1. No teacher shall be compelled by a policy of any state agency, school district, or school administration to affirm a belief in the so-called systemic nature of racism, or like ideas, or in the so-called multiplicity or fluidity of gender identities, or like ideas, against his or her sincerely held religious or philosophical convictions. 

2. No state agency, school district, or school shall teach, instruct, or train any administrator, teacher, staff member, or employee to adopt or believe in racist or bigoted concepts or defamatory history of America’s founding. 

3. No teacher, administrator, or other employee in any state agency, school district, open-enrollment charter school, or school administration shall approve for use, make use of, or carry out, standards, curricula, lesson plans, textbooks, instructional materials, or instructional practices that serve to inculcate racist or bigoted concepts or defamatory history of America’s founding. 

Section D 

The State Board of Education shall require no list of documents, no supplemental readings, no textbooks, no teacher training, no list of instructional resources, and no curriculum for this year-long course of instruction in civics. 

Section E 

The State Board of Education shall report on or before September 1 of each year to the Chairmen of the Education Committees of the Senate and the House of Representatives on the specific civics curriculum content and teacher training used by each school district to implement this legislation. 

Section F 

1. No public school or charter school may permit content-based censorship in this course based on religious or cultural references in writing, a document, or a record pertaining to this course of instruction. 

2. No public school or charter school may permit a student to be prevented in this course from, or punished in any way, including a reduction in grade, for, using a religious or cultural reference from writing, a document, or a record pertaining to this course of instruction. 

Section G 

If any provision of this chapter, or the application of any provision to any person or circumstance, is held to be invalid, the remainder of this chapter and the application of its provisions to any other person or circumstance shall not be affected thereby. 

DEFINITIONS 

1. “Intellectual sources of the United States’ founding documents” means historical sources including documents that illustrate the Greek, Hebrew, and Roman exemplars of liberty and republican government; the Christian synthesis of Greek, Hebrew, and Roman thought that emphasized the equal dignity of all individual humans in the eyes of God; the medieval English inheritance of common law, jury, local self-government, liberty, and representative government; the early modern English inheritance of liberty, republicanism, militia, accountable government, mixed government, parliamentary 

sovereignty, freedom of the press, and the English Bill of Rights and Toleration Act; the colonial American inheritance of liberty, self-government, and local government; and the Enlightenment theories of Locke, Montesquieu, Smith, and their contemporaries that universalized the European traditions of liberty. 

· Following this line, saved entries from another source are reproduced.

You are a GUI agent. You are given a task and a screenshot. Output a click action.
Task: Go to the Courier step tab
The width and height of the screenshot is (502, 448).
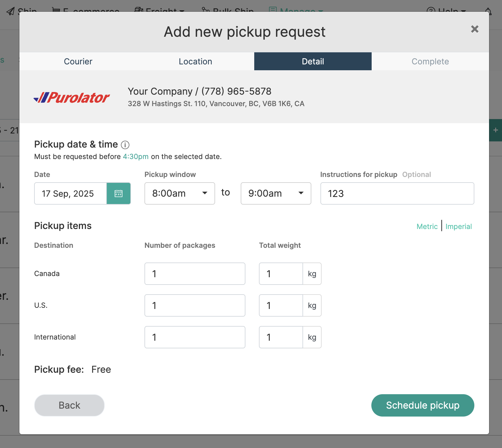[x=78, y=61]
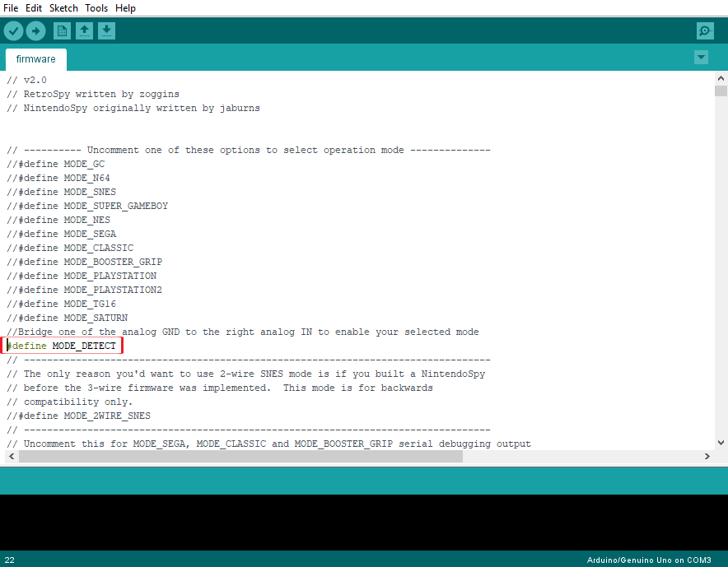Image resolution: width=728 pixels, height=567 pixels.
Task: Click the Upload arrow icon
Action: point(35,30)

2. “Political and military narrative of the causes and progress of the American Revolution” means events including the French and Indian War; colonial American debates about and resistance to increased British regulation and taxation; the Boston Massacre (including the roles of John Adams and Crispus Attucks); the Boston Tea Party; the military occupation of Boston; the Intolerable Acts; the preparation of the colonists for armed conflict; Patrick Henry’s ‘Liberty or Death’ speech; the proceedings of the First and Second Continental Congresses; the Battles of Lexington and Concord; the capture of Fort Ticonderoga and the Noble Train of Artillery; the Siege of Boston and the Battle of Bunker Hill; the drafting, signing, and publication of the Declaration of Independence; the loss of New York City; the victories at Trenton and Princeton; the victory at Saratoga; the training and reorganization of the army at Valley Forge; Benjamin Franklin’s diplomacy and the French alliance; the Battle of Monmouth; Benedict Arnold’s attempted treason; successful American resistance to British efforts to crush the Revolution in the South; the Yorktown campaign; the disbanding of the Continental Army; the Treaty of Peace; and Washington’s resignation. 

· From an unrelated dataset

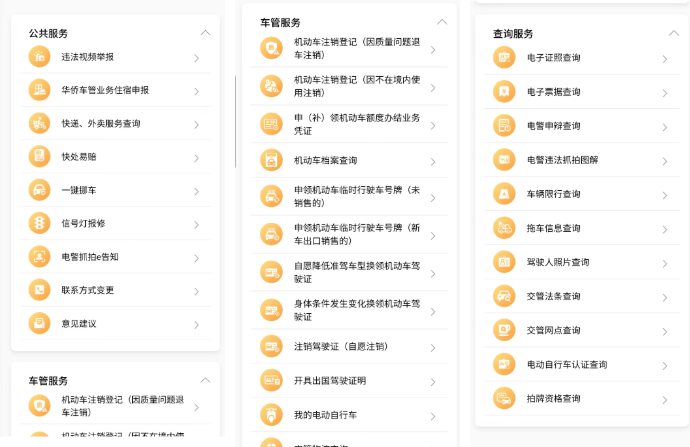
Task: Collapse the 公共服务 section
Action: tap(205, 33)
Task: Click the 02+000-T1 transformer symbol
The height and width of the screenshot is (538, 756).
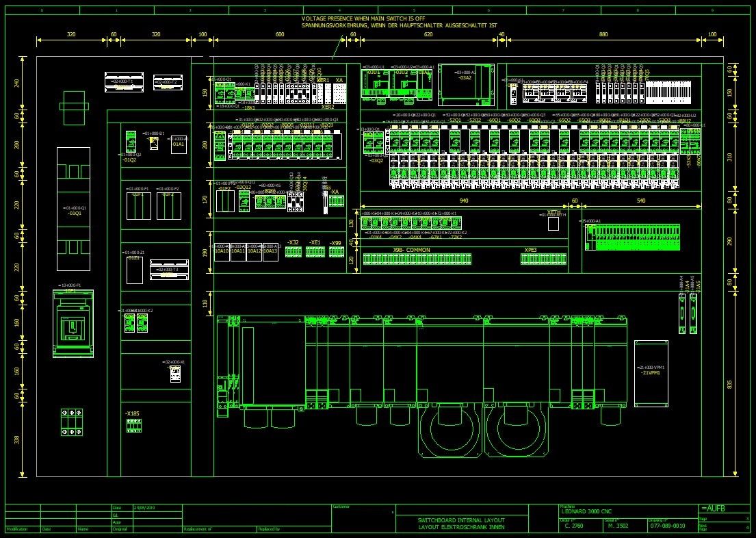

3. “United States’ founding documents” means texts including the Mayflower Compact, Thomas Paine’s Common Sense, the Declaration of Independence, the Articles of Confederation, the Pennsylvania Act for the Gradual Abolition of Slavery, the Virginia Statute of Religious Freedom, the Northwest Ordinance, the United States Constitution, the Federalist Papers (including but not limited to Essays 10 and 51), George Washington’s Farewell Address, excerpts from Alexis de Tocqueville’s Democracy in America, the first Lincoln-Douglas debate, the Emancipation Proclamation, and the writings of the Founding Fathers of the United States. 

4. “Basic principles of the United States’ republican form of government” means institutions and principles including balance of power, consent of the governed, the Electoral College, federalism, individual liberties, popular sovereignty, representative government, rule of law, and separation of powers. 

5. “Historical development of the United States’ republican form of government” means events including the federalist and antifederalist debates, the rise of Jacksonian democracy, the causes and the constitutional consequences of the Civil War, the thirteen, fourteenth, and fifteenth Amendments, the rise of the New Deal administrative state, and supreme court cases including Marbury v. Madison, McCulloch v. Maryland, Dred Scott v. Sandford, Pembina Consolidated Silver Mining Co. v. Pennsylvania, Plessy v. Ferguson, and Brown v. Board of Education. 

6. “Civic virtues” means virtues including ambition, charity, cheerfulness, courage, curiosity, endurance, faith, forbearance, gratitude, hardiness, industry, initiative, patience, pluck, prudence, responsibility, self-control, self-reliance, temperance, thrift, and tolerance. 

7. “Famous Americans” means individuals including George Washington, Benjamin Franklin, Alexander Hamilton, Abigail Adams, Thomas Jefferson, Andrew Jackson, Frederick Douglass, Susan B. Anthony, Abraham Lincoln, Ulysses S. Grant, Ely Parker, Thomas Edison, Andrew Carnegie, Walter Reed, Theodore Roosevelt, Charles Curtis, Will Rogers, Jim Thorpe, Jackie Robinson, George Marshall, Martin Luther King, Jr., Richard Feynman, and Neil Armstrong. 

8. “Racist or bigoted concepts” means any one or more of the following concepts: 

  • one race or sex is inherently superior to another race or sex; 
  • an individual, by virtue of his or her race or sex, is inherently racist, sexist, privileged, biased, oppressed or oppressive, whether consciously or unconsciously; 
  • an individual should be discriminated against or receive adverse treatment solely or partly because of the individual’s race; 
  • members of one race cannot and should not attempt to treat others without respect to race; 
  • an individual’s moral standing or worth is necessarily determined by his or her race or sex; 
  • an individual, by virtue of his or her race or sex, bears responsibility for actions committed in the past by other members of the same race or sex; 
  • any individual should feel discomfort, guilt, anguish, or any other form of psychological distress on account of his or her race or sex; 
  • meritocracy or traits such as a hard work ethic are racist or sexist, or were created by a members of a particular race to oppress members of another race; 
  • fault, blame, or bias should be assigned to a race or sex, or to members of a race or sex because of their race or sex. 

9. “Defamatory history of America’s founding” means one or more of the following concepts: 

  • that the advent of slavery in the territory that is now the United States constituted the true founding of the United States; or
  • that, with respect to their relationship to American values, slavery and racism are anything other than deviations from, betrayals of, or failures to live up to, the authentic founding principles of the United States, which include liberty and equality.
  • The United States is fundamentally racist or sexist.